§ **What to do**
The full listing should be duplicated word for word.

§ **Exercise materials**
-- Opening Marker --
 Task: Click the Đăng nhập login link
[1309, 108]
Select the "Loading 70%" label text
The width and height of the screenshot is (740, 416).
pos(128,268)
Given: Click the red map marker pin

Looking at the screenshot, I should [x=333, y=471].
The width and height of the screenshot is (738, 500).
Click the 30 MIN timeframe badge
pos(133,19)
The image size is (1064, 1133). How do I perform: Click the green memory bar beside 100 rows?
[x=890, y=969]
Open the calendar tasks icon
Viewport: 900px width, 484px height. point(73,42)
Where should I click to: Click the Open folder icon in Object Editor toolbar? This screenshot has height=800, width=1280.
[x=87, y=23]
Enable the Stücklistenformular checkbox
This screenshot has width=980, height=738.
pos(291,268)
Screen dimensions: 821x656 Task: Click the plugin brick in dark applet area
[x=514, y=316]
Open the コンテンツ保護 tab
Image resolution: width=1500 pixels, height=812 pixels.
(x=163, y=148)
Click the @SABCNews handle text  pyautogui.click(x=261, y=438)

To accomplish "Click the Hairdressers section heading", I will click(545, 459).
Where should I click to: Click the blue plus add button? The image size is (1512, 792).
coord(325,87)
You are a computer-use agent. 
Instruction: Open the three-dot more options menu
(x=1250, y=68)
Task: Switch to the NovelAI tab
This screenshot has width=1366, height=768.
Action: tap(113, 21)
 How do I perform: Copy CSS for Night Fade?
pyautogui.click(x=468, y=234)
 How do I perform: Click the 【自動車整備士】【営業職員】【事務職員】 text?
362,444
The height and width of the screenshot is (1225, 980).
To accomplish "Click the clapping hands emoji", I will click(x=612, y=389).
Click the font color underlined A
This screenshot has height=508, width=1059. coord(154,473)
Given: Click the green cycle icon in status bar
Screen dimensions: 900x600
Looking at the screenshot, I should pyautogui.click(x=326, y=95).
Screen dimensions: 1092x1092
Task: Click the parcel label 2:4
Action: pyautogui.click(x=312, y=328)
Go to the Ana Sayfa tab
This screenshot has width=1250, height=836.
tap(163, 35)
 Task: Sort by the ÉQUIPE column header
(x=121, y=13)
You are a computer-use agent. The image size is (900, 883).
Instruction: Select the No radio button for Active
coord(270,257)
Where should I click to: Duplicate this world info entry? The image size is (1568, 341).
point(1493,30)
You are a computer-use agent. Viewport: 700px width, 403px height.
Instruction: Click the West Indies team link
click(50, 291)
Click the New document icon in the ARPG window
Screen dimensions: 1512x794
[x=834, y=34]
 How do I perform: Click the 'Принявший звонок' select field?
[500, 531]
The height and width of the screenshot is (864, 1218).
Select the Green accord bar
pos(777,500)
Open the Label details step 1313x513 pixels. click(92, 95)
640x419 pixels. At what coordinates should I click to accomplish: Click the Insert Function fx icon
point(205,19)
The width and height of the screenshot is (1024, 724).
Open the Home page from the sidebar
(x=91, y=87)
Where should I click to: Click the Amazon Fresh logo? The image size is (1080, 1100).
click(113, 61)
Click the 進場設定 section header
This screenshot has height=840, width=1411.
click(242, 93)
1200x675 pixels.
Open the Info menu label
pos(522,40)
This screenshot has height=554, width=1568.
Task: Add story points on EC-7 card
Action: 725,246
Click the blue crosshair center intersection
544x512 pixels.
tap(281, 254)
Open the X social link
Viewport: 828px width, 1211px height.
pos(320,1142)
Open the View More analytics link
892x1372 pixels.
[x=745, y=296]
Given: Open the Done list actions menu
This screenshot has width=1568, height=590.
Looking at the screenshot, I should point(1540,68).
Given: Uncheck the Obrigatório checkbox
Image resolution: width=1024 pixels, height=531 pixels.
-- Closing Marker --
§ **Result**
 Task: Click the Đăng nhập login link
[1309, 108]
Select the "Loading 70%" label text
The width and height of the screenshot is (740, 416).
pos(128,268)
Given: Click the red map marker pin

Looking at the screenshot, I should [x=333, y=471].
The width and height of the screenshot is (738, 500).
Click the 30 MIN timeframe badge
pos(133,19)
The image size is (1064, 1133). How do I perform: Click the green memory bar beside 100 rows?
[x=890, y=969]
Open the calendar tasks icon
Viewport: 900px width, 484px height. point(73,42)
Where should I click to: Click the Open folder icon in Object Editor toolbar? This screenshot has height=800, width=1280.
[x=87, y=23]
Enable the Stücklistenformular checkbox
This screenshot has width=980, height=738.
pos(291,268)
Screen dimensions: 821x656 Task: Click the plugin brick in dark applet area
[x=514, y=316]
Open the コンテンツ保護 tab
Image resolution: width=1500 pixels, height=812 pixels.
(x=163, y=148)
Click the @SABCNews handle text  pyautogui.click(x=261, y=438)

To accomplish "Click the Hairdressers section heading", I will click(545, 459).
Where should I click to: Click the blue plus add button? The image size is (1512, 792).
coord(325,87)
You are a computer-use agent. 
Instruction: Open the three-dot more options menu
(x=1250, y=68)
Task: Switch to the NovelAI tab
This screenshot has width=1366, height=768.
Action: tap(113, 21)
 How do I perform: Copy CSS for Night Fade?
pyautogui.click(x=468, y=234)
 How do I perform: Click the 【自動車整備士】【営業職員】【事務職員】 text?
362,444
The height and width of the screenshot is (1225, 980).
To accomplish "Click the clapping hands emoji", I will click(x=612, y=389).
Click the font color underlined A
This screenshot has height=508, width=1059. coord(154,473)
Given: Click the green cycle icon in status bar
Screen dimensions: 900x600
Looking at the screenshot, I should pyautogui.click(x=326, y=95).
Screen dimensions: 1092x1092
Task: Click the parcel label 2:4
Action: pyautogui.click(x=312, y=328)
Go to the Ana Sayfa tab
This screenshot has width=1250, height=836.
tap(163, 35)
 Task: Sort by the ÉQUIPE column header
(x=121, y=13)
You are a computer-use agent. The image size is (900, 883).
Instruction: Select the No radio button for Active
coord(270,257)
Where should I click to: Duplicate this world info entry? The image size is (1568, 341).
point(1493,30)
You are a computer-use agent. Viewport: 700px width, 403px height.
Instruction: Click the West Indies team link
click(50, 291)
Click the New document icon in the ARPG window
Screen dimensions: 1512x794
[x=834, y=34]
 How do I perform: Click the 'Принявший звонок' select field?
[500, 531]
The height and width of the screenshot is (864, 1218).
Select the Green accord bar
pos(777,500)
Open the Label details step 1313x513 pixels. click(92, 95)
640x419 pixels. At what coordinates should I click to accomplish: Click the Insert Function fx icon
point(205,19)
The width and height of the screenshot is (1024, 724).
Open the Home page from the sidebar
(x=91, y=87)
Where should I click to: Click the Amazon Fresh logo? The image size is (1080, 1100).
click(113, 61)
Click the 進場設定 section header
This screenshot has height=840, width=1411.
click(242, 93)
1200x675 pixels.
Open the Info menu label
pos(522,40)
This screenshot has height=554, width=1568.
Task: Add story points on EC-7 card
Action: 725,246
Click the blue crosshair center intersection
544x512 pixels.
tap(281, 254)
Open the X social link
Viewport: 828px width, 1211px height.
pos(320,1142)
Open the View More analytics link
892x1372 pixels.
[x=745, y=296]
Given: Open the Done list actions menu
This screenshot has width=1568, height=590.
Looking at the screenshot, I should point(1540,68).
Given: Uncheck the Obrigatório checkbox
Image resolution: width=1024 pixels, height=531 pixels.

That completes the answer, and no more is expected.